1 October (Part 2) - It’s got to go
I
have spent the past three weeks, on and off, rearranging the shelves and hooks in my
garage (and shed) to accommodate a new car which is an almost unbelievable eight
inches wider than my previous one,
I think I am going to have to make my first ever trip to a
Bexley recycling centre. I have next Wednesday in mind for dumping a car boot
full of computer graphics boards, several old routers, a couple of CCTV cameras,
an old TV and a professional grade TV monitor which I rescued from a TV studio
in the late 1990s.

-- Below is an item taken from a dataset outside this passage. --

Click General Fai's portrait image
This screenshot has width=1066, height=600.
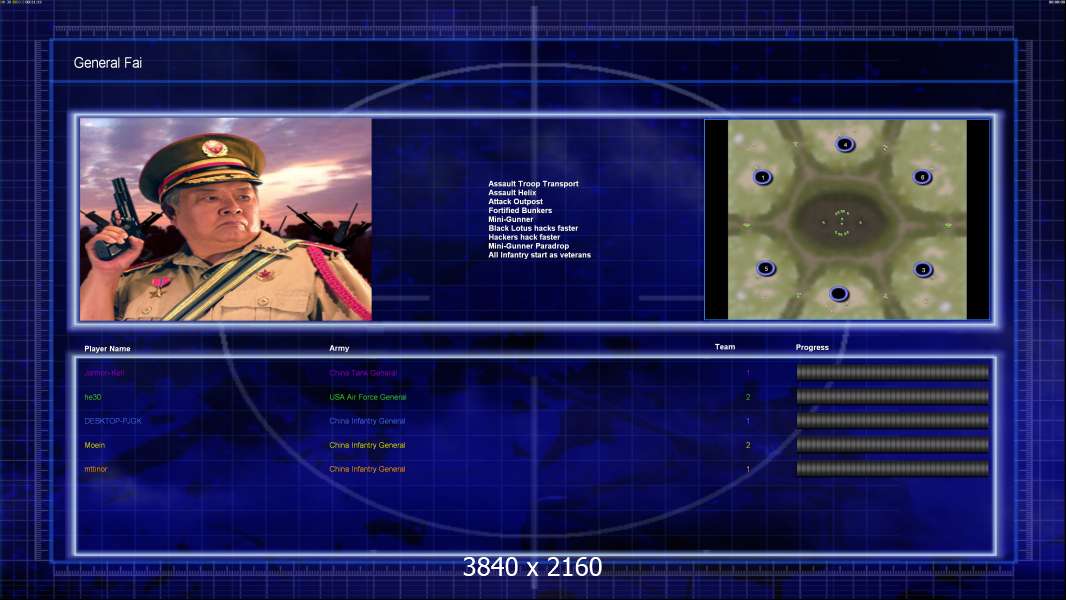click(226, 219)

It seems a shame but it has to go.
I am not much looking forward to the trip to Thames Road and I think I
understand why some people might take the easy way out.
Across the road from my house some people manage to exist without a conscience.

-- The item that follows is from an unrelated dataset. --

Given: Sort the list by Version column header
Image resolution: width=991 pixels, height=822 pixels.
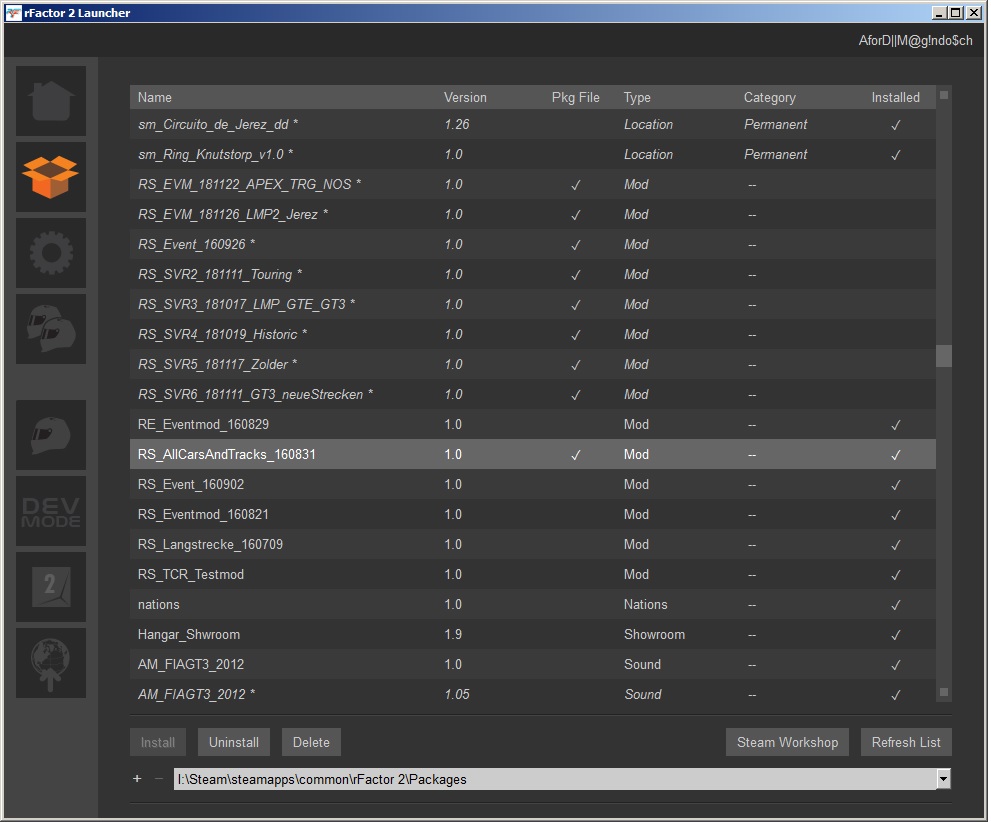Looking at the screenshot, I should (465, 97).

The current problem began about a month or maybe six weeks ago when someone
wrenched open the plastics bin and dumped one of those large canvas-like hopper
baskets in it that builders use when delivering a cubic metre of sand.
This one
may have been full of builder’s rubble and not unnaturally Bexley’s
contractor didn’t take it away. It has sunk out of sight now and covered
with a variety of other items, some plastic some not.

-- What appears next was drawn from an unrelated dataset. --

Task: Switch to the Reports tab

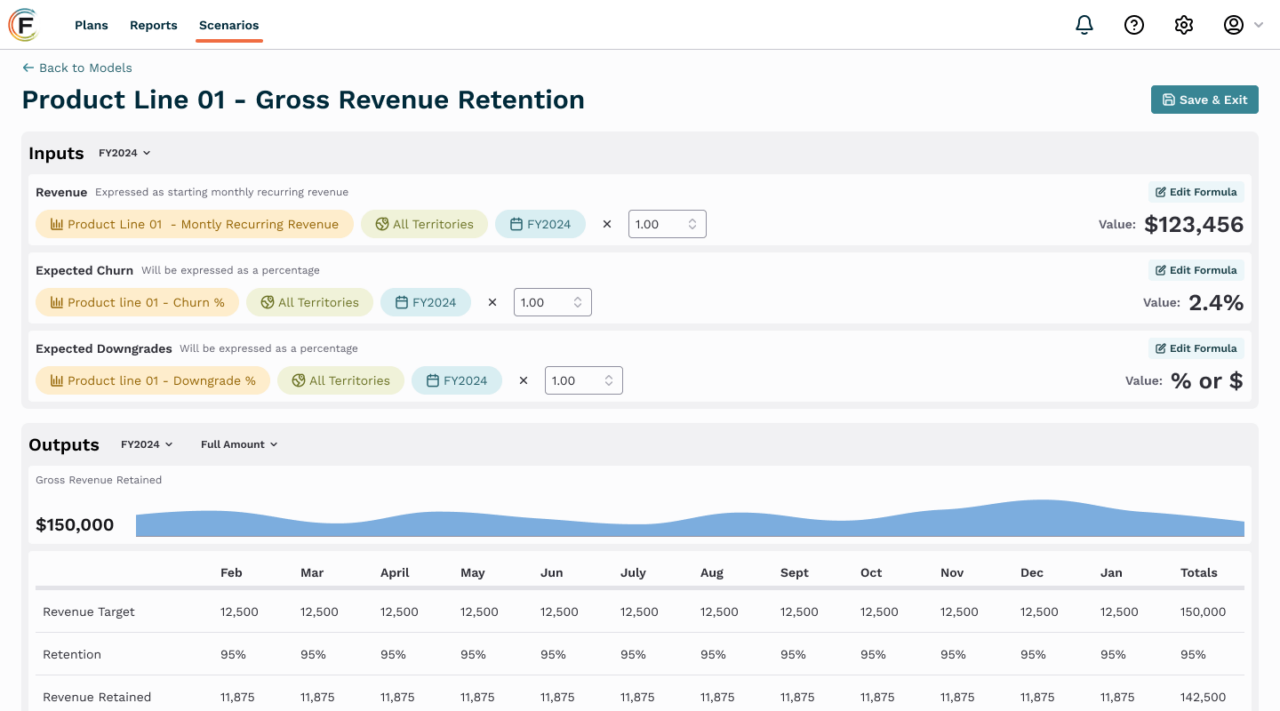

A neglected recycling bin merely attracts more fly tippers and the bins are now
adorned with all sorts of overflowing rubbish and a mattress.
I’m not going to report it, it’s a waste of time, they see my name attached and the report gets tossed aside.
That’s what happened last time. However I do have
just a little bit of sympathy with Bexley Council. The abuse of the facilities
must be a major problem but on the other hand turning their back on it and
leaving a heap to fester for weeks on end is no solution either. Sooner or later the
rubbish will have to be taken away, so why not do it now?